Excerpts from a dataset:
-.-.-
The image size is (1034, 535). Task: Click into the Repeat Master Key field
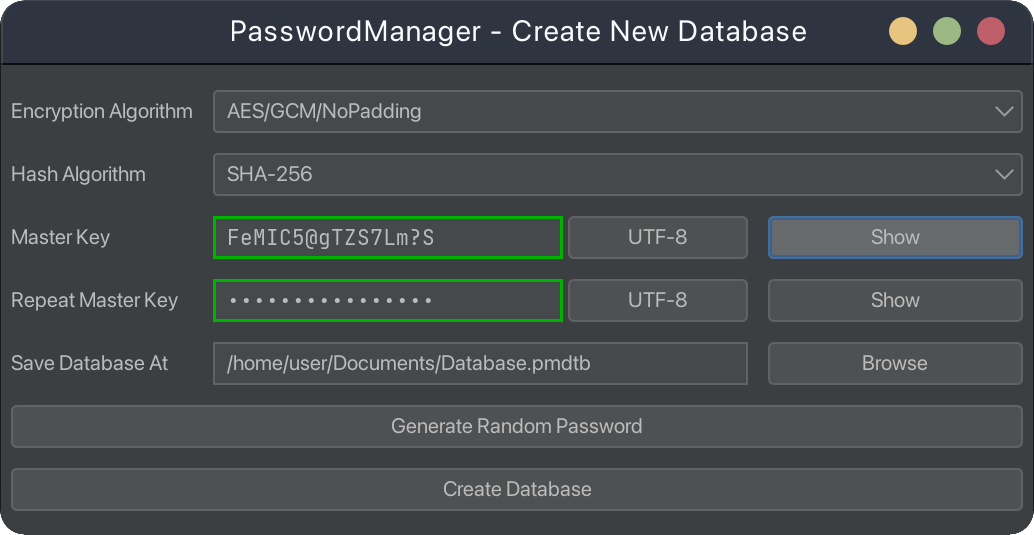387,300
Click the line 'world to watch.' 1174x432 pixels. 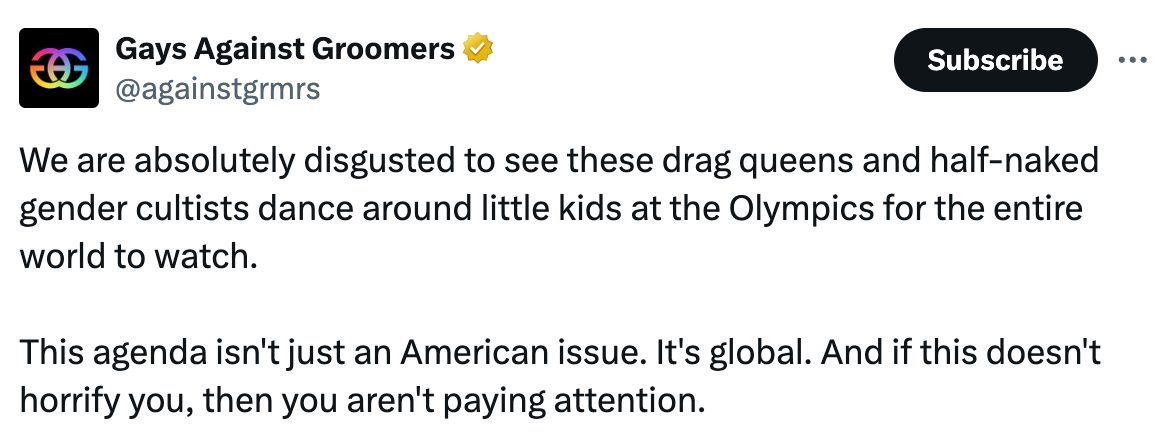click(139, 257)
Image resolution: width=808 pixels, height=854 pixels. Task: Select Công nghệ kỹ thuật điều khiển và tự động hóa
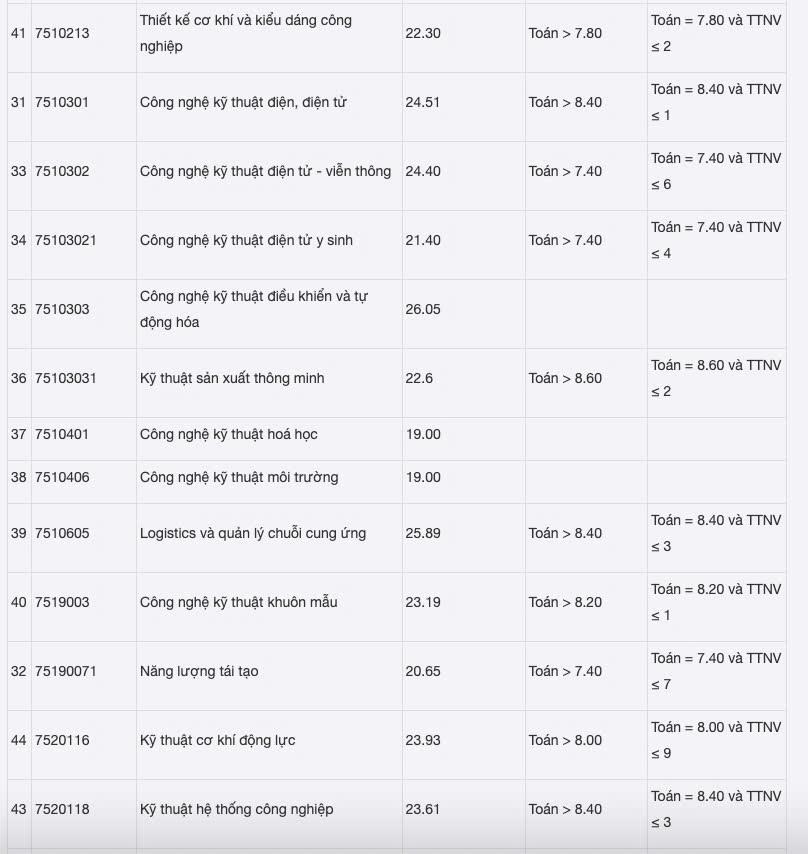pyautogui.click(x=254, y=309)
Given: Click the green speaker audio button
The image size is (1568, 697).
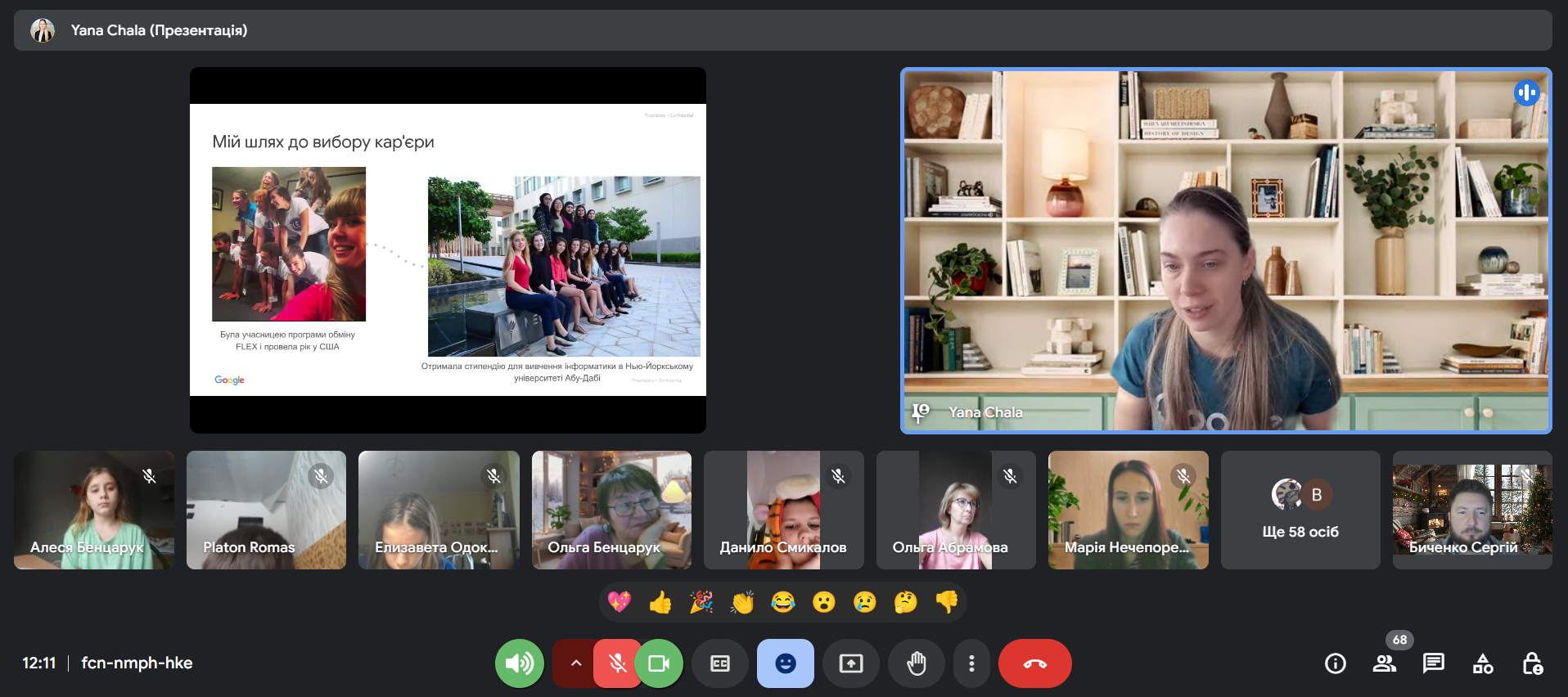Looking at the screenshot, I should [520, 663].
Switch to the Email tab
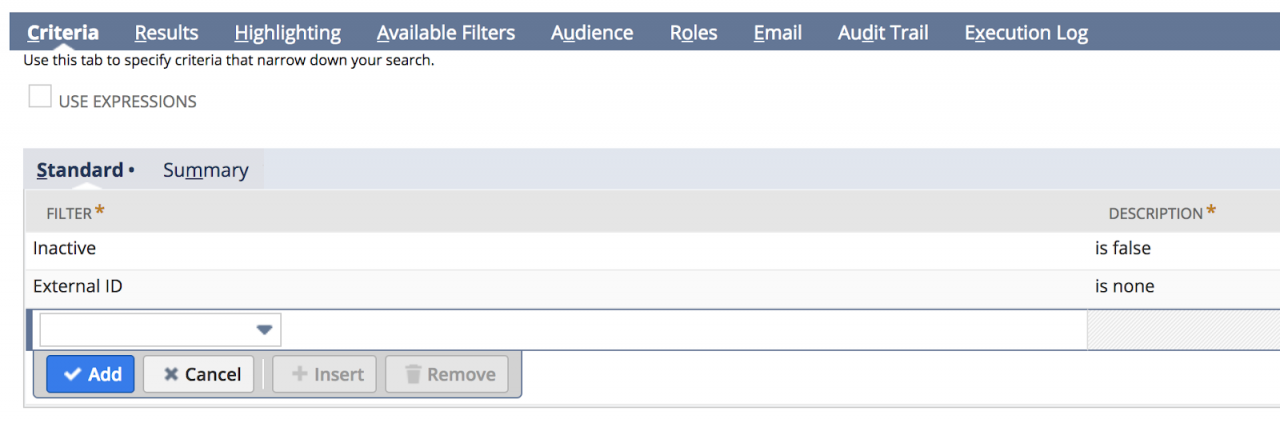This screenshot has width=1280, height=423. click(778, 33)
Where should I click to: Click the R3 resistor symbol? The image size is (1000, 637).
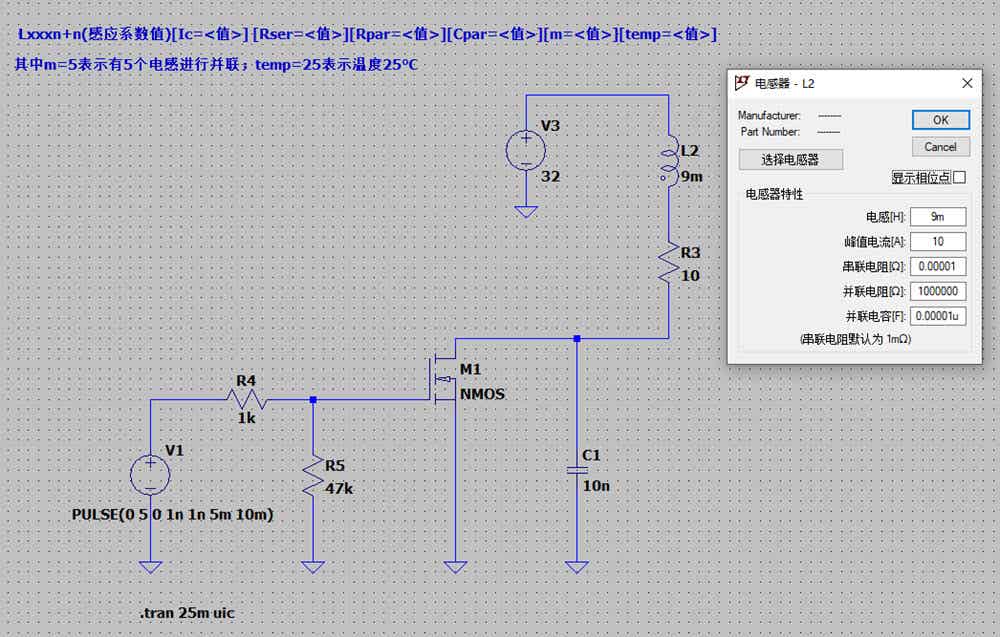click(668, 263)
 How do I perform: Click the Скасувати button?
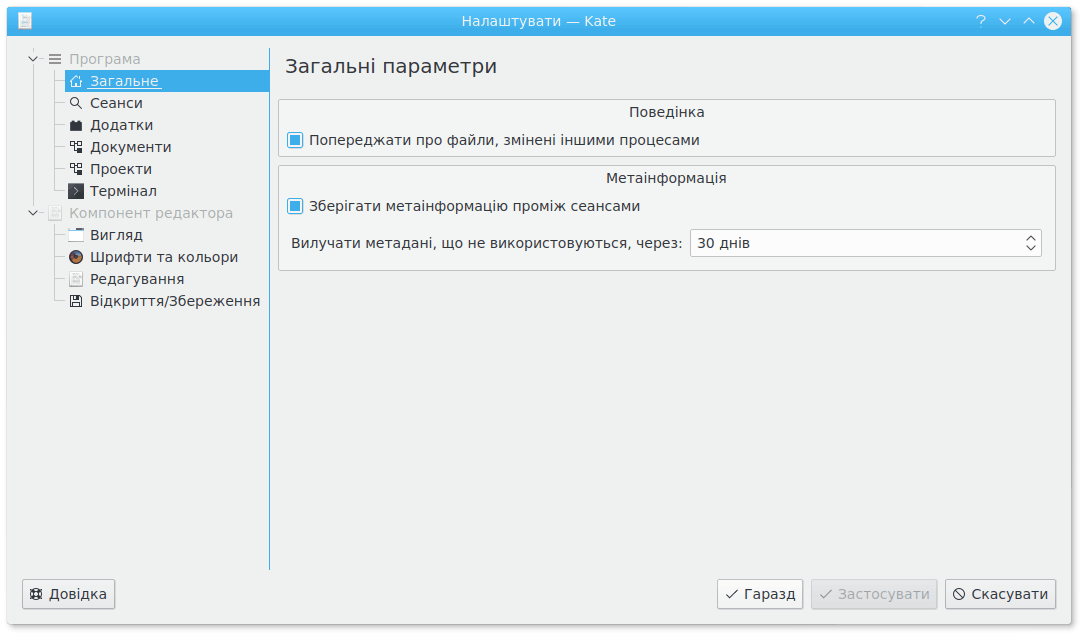tap(1001, 594)
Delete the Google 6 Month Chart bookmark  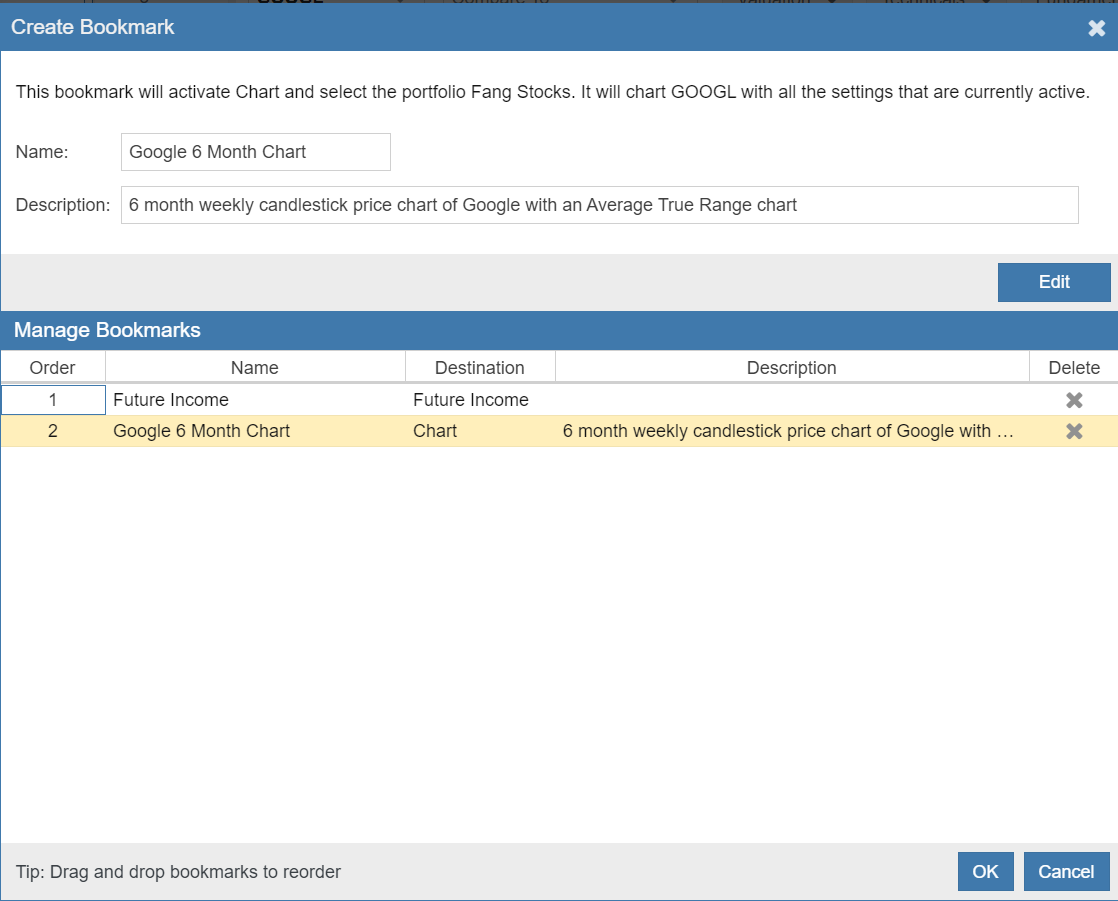(x=1074, y=431)
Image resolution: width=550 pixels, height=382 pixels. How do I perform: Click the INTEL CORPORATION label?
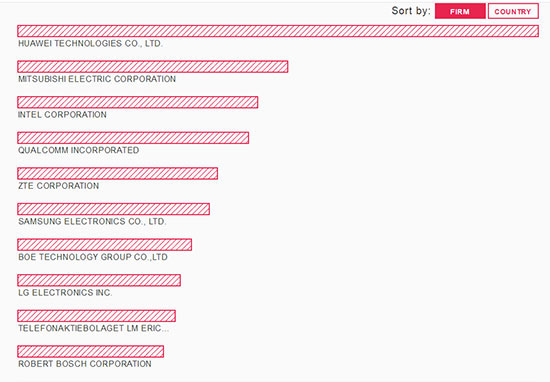click(x=62, y=115)
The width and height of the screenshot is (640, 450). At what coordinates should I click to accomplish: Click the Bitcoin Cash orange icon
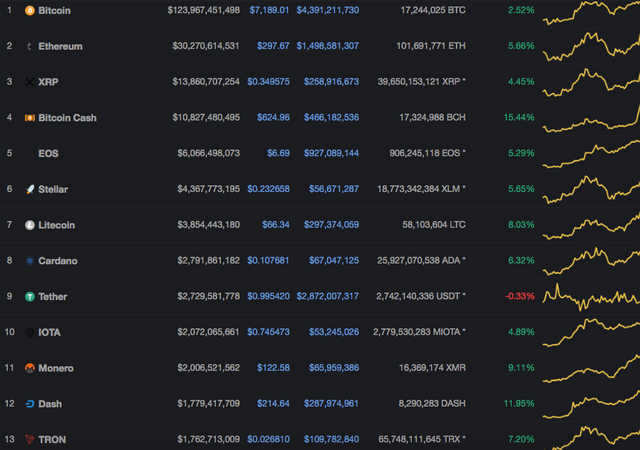(30, 118)
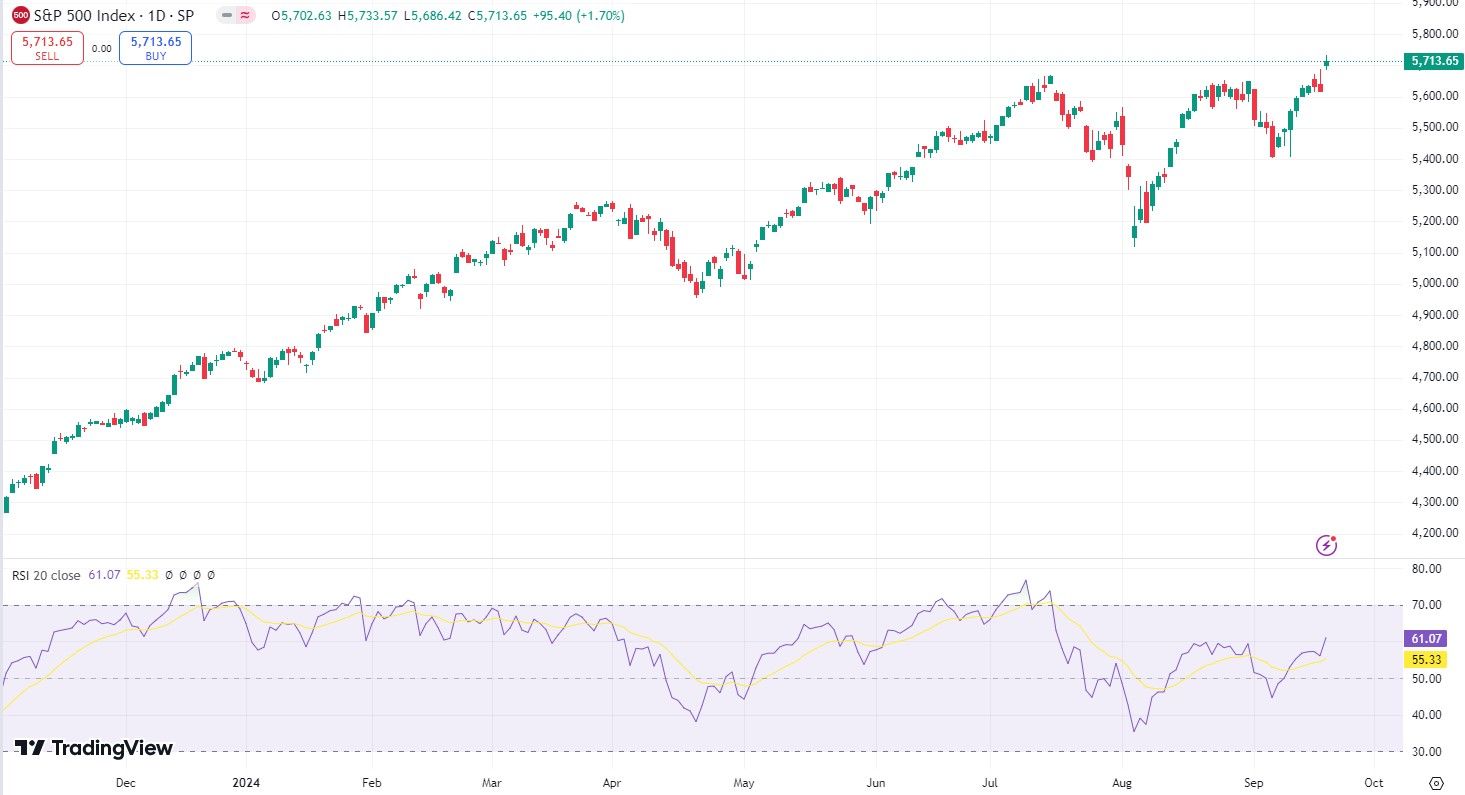Viewport: 1465px width, 795px height.
Task: Click the red S&P 500 circular logo
Action: coord(19,15)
-.-.-
Directions for this task: Transcription of the lines from the one with "The width and" through the end of the entries is required, exact and with no pictures.

Written solution:
The width and height of the screenshot is (640, 450). At what coordinates should I click to accomplish: Click the Bitcoin Cash orange icon
(30, 118)
Viewport: 1465px width, 795px height.
Task: Click the red S&P 500 circular logo
Action: coord(19,15)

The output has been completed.